> _WHAT TO PRODUCE_:
Exclude all pictures. Then restate, word for word, the entries from the first line through the line that contains "Task: Go to previous photo with left arrow".

__________

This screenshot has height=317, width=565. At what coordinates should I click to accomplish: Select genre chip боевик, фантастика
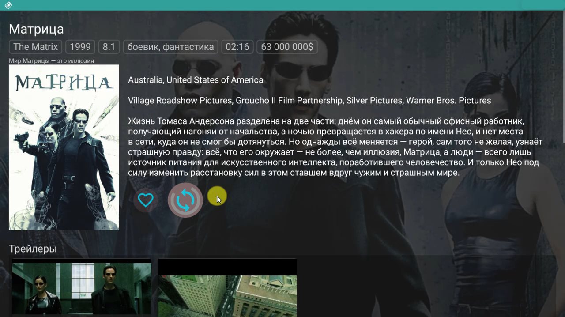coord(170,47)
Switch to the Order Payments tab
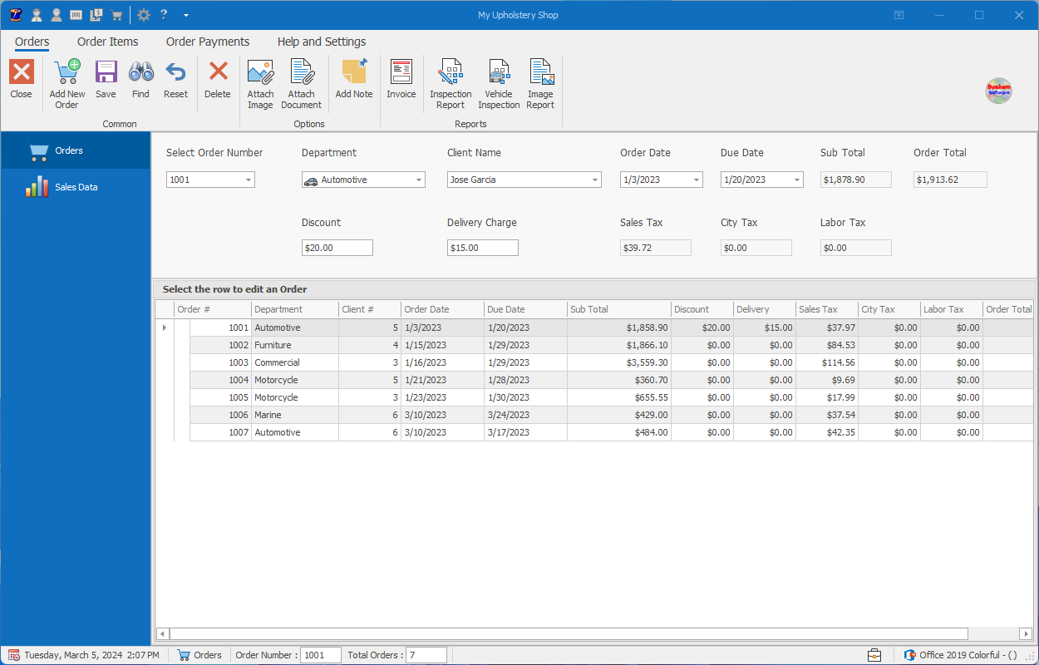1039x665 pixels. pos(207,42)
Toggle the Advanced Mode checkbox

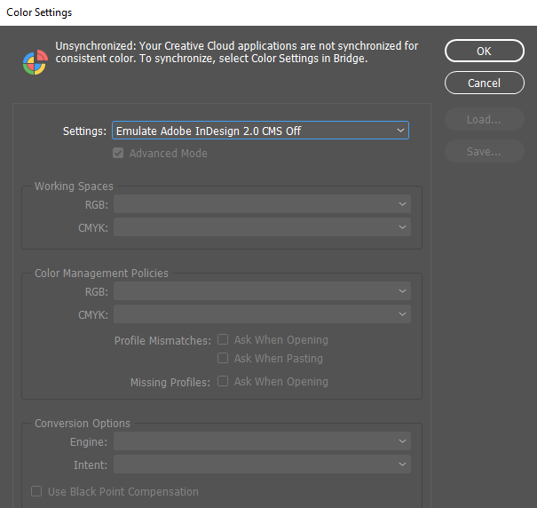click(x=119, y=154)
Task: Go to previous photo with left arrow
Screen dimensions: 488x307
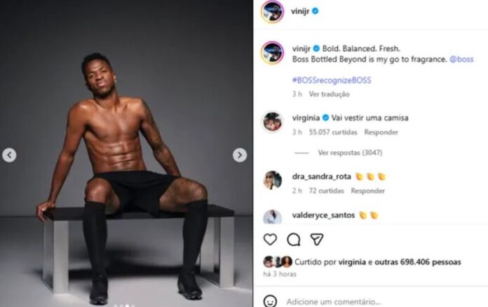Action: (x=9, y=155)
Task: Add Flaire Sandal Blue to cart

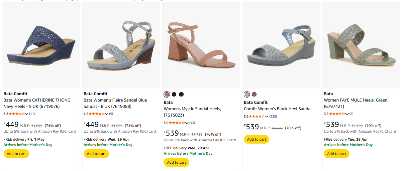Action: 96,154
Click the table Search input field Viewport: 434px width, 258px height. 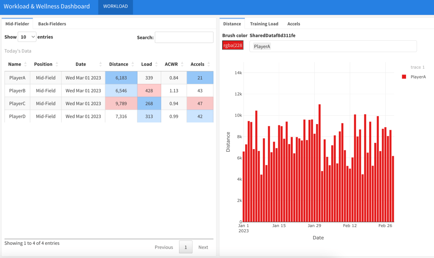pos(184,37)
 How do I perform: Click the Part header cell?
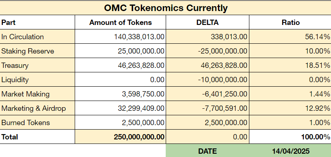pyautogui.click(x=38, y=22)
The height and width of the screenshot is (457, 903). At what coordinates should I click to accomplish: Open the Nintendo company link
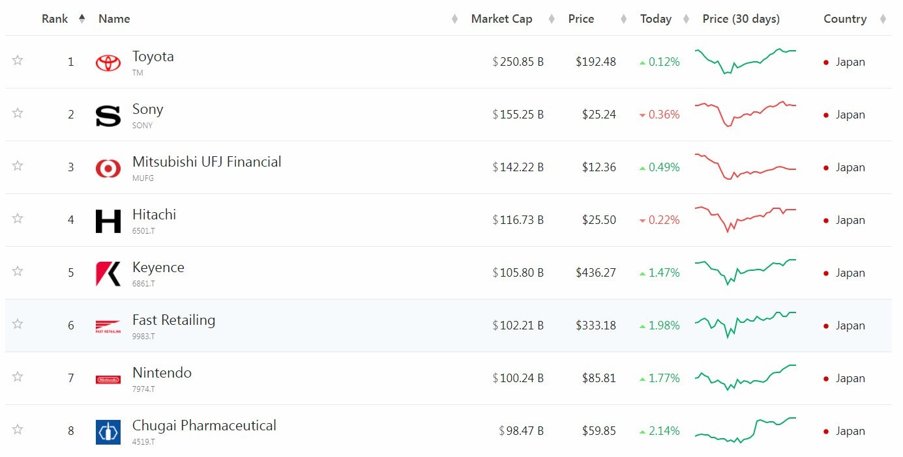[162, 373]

__________

> _ANSWER FOR THE TASK_:
This screenshot has height=317, width=565. At what coordinates should I click to accomplish: Select genre chip боевик, фантастика
coord(170,47)
Switch to the Order Payments tab
1039x665 pixels. pos(207,42)
Toggle the Advanced Mode checkbox

click(x=119, y=154)
Task: Go to previous photo with left arrow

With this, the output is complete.